The Human Rights Council in Geneva is often considered a diplomatic backwater. The United States is no longer a member, with the Trump administration withdrawing last year in protest over policies toward Israel. As authoritarian governments gain power around the world, human rights are less of a front-and-centre issue, leaving the council with less sway.
But China regards the council as a serious arena where it can outmanoeuvre its opponents, pursue its diplomatic agenda and score points.
A long-scheduled review of China’s human rights record was on the council’s schedule last November just as the Uighurs’ incarceration was gaining attention.
China prepared meticulously. About 60 Chinese diplomats flew to Switzerland from Beijing, a delegation headed by the influential vice foreign minister, Le Yucheng.
He was backed by 40 more members of Chinese government organisations. Such a large entourage of nondiplomats was almost unheard-of at the council, according to diplomats. They acted as cheerleaders, clapping at key moments.
One goal of the performance was to limit backing for an inspection of Xinjiang by Michelle Bachelet, the UN’s human rights chief.
“If you’re really serious about a fact-finding mission, please go check the southern border, Guantánamo, the Mediterranean to see if there have been fact-finding missions,” one of the Chinese advocates said, according to a recording by the International Service for Human Rights.
At the end of China’s presentation, more than 120 countries gave a positive review of its human rights record. Fewer than three dozen countries expressed real concern. Bachelet has not visited Xinjiang.
At the United Nations in New York, China has assiduously worked many angles. At one Security Council meeting last year that was set to discuss human rights violations in Syria, China intervened. It was concerned that the discussion would veer into one on Xinjiang.

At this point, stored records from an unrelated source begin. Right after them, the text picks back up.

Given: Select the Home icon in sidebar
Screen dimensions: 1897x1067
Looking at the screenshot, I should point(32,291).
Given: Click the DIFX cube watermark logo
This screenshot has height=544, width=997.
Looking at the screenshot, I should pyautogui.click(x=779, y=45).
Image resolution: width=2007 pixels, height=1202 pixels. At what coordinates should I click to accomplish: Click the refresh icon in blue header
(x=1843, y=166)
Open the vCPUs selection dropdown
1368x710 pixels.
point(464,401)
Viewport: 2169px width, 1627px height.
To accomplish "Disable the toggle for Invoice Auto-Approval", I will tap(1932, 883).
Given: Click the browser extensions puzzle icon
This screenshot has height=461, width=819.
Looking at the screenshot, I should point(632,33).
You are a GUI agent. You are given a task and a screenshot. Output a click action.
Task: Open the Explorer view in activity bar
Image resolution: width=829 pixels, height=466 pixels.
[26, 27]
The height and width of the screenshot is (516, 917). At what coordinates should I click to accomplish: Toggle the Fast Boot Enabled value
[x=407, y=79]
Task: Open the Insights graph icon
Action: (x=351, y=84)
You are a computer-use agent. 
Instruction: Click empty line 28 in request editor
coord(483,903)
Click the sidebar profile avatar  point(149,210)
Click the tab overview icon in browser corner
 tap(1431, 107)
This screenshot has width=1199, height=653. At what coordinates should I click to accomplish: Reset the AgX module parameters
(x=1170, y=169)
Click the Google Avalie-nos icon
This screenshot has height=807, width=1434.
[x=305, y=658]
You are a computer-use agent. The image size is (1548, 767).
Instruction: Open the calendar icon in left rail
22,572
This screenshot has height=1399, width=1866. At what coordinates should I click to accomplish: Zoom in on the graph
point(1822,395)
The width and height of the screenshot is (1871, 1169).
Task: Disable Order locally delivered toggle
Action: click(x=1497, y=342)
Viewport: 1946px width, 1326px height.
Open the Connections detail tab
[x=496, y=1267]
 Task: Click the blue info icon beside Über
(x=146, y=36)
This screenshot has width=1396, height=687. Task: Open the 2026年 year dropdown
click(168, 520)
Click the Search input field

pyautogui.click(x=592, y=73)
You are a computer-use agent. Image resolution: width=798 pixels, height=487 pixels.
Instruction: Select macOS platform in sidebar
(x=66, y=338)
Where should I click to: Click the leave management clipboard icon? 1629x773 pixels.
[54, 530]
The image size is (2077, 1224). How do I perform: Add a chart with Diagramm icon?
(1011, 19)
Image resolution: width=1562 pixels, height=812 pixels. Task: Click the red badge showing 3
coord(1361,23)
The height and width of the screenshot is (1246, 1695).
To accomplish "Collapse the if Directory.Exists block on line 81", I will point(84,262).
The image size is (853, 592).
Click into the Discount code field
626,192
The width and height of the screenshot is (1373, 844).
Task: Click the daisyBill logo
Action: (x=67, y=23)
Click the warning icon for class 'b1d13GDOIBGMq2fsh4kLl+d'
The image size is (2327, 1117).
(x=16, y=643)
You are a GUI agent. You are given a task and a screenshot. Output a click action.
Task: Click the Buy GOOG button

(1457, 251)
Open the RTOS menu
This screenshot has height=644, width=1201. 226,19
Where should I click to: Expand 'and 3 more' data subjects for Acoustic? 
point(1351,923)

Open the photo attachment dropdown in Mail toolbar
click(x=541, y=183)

The UN’s high commissioner of human rights at the time, Zeid Ra’ad al-Hussein, travelled to New York to address the session.
Suddenly, as the diplomats were about to convene, Ivory Coast withdrew support for the discussion on Syria. Since there was no longer a quorum for the session, it was cancelled.
Ivory Coast’s ambassador explained that his president had received a call from Beijing instructing him to ensure the session did not happen.
“If you can’t get a discussion on Syria after all these seven years of brutality, of course you can block a discussion on Xinjiang,” al-Hussein said.